_Tasks for this exercise_
1. Say whether each statement agrees with the excerpt about faith and truth, answering yes or no and quoting the exact words of the excerpt that decide it. (a) The writer says truth is much closer to us in modern America. (b) The writer describes the Christian tradition as only loosely rooted in the Southeast. (c) The writer was seeking miracles when starting the studies.
2. Please copy the part of the excerpt about faith and truth between "Again, when I" and "things contained therein.", inclusive.
3. According to the excerpt about faith and truth, in which century was John Milton alive?

_Text excerpt_
....................
Again, when I set about my studies, I was not seeking hope or spiritualism or miracles or wishful-thinking, I was seeking the truth, which in the 17th century when John Milton was alive, “a wicked race of deceivers … took the virgin Truth (and) hewed her lovely form into a thousand pieces, and scattered them to the four winds.” But they are not at the four winds anymore. Truth is much closer to us in modern America. So, at least at this juncture, I have concluded that the ancient, contradictory books of the Old and New testaments, written in a time of widespread myth and legend, are not good enough to make me, first, believe, and second, to base my entire life on such things contained therein.

I feel compelled to say that I apologize to certain people (of whom I still hold a great deal of respect) for that statement, whom I know, would want me to conclude differently, but that’s how I feel. The Christian tradition is so embedded in this part of the country (the Southeast), that to say such things, is almost like seceding a second time from the Union. But again, I ask, what’s more important? The truth or wishful thinking? When I set out about this, I resolved to be comfortable with whatever philosophical pathway on which my studies took me down. And that’s what we all must do.
....................
_Information supplied_
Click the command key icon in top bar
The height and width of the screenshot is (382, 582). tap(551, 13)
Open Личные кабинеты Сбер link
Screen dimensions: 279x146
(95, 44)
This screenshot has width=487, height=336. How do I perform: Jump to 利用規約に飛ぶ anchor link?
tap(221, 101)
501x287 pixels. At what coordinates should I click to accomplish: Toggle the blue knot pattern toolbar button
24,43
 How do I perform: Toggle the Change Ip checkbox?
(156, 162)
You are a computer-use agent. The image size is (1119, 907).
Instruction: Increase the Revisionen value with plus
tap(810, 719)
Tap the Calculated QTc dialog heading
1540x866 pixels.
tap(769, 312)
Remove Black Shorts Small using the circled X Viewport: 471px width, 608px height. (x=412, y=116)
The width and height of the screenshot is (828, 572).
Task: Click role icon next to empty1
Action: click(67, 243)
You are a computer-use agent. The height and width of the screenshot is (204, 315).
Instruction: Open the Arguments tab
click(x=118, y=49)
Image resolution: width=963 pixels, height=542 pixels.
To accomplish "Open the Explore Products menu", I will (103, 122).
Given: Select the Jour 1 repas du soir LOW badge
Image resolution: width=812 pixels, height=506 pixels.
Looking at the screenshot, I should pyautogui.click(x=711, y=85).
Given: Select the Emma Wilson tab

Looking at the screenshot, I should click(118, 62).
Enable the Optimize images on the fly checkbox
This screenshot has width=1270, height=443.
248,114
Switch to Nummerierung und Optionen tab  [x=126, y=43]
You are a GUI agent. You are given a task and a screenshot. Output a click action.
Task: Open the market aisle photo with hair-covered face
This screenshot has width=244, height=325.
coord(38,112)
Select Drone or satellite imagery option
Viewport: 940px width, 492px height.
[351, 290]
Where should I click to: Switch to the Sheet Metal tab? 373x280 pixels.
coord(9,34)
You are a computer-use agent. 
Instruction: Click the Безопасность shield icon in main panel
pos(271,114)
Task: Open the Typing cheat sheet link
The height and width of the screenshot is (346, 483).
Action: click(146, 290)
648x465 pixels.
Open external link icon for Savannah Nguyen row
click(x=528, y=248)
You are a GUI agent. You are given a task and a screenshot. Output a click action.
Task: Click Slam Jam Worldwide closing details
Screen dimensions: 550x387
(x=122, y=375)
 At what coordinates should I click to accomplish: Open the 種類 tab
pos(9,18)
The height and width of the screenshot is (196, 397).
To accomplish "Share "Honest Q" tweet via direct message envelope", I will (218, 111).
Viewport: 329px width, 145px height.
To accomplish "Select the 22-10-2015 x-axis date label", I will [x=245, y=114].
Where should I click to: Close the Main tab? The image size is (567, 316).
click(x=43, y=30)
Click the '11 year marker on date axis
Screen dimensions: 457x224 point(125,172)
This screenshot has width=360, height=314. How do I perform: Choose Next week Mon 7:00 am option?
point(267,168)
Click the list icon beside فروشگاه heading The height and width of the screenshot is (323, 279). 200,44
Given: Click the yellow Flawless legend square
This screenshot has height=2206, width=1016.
....................
_Solutions per task_
1.
(a) Yes: "Truth is much closer to us in modern America."
(b) No: "The Christian tradition is so embedded in this part of the country (the Southeast)"
(c) No: "I was not seeking hope or spiritualism or miracles or wishful-thinking"

2.
Again, when I set about my studies, I was not seeking hope or spiritualism or miracles or wishful-thinking, I was seeking the truth, which in the 17th century when John Milton was alive, “a wicked race of deceivers … took the virgin Truth (and) hewed her lovely form into a thousand pieces, and scattered them to the four winds.” But they are not at the four winds anymore. Truth is much closer to us in modern America. So, at least at this juncture, I have concluded that the ancient, contradictory books of the Old and New testaments, written in a time of widespread myth and legend, are not good enough to make me, first, believe, and second, to base my entire life on such things contained therein.

3. The 17th century.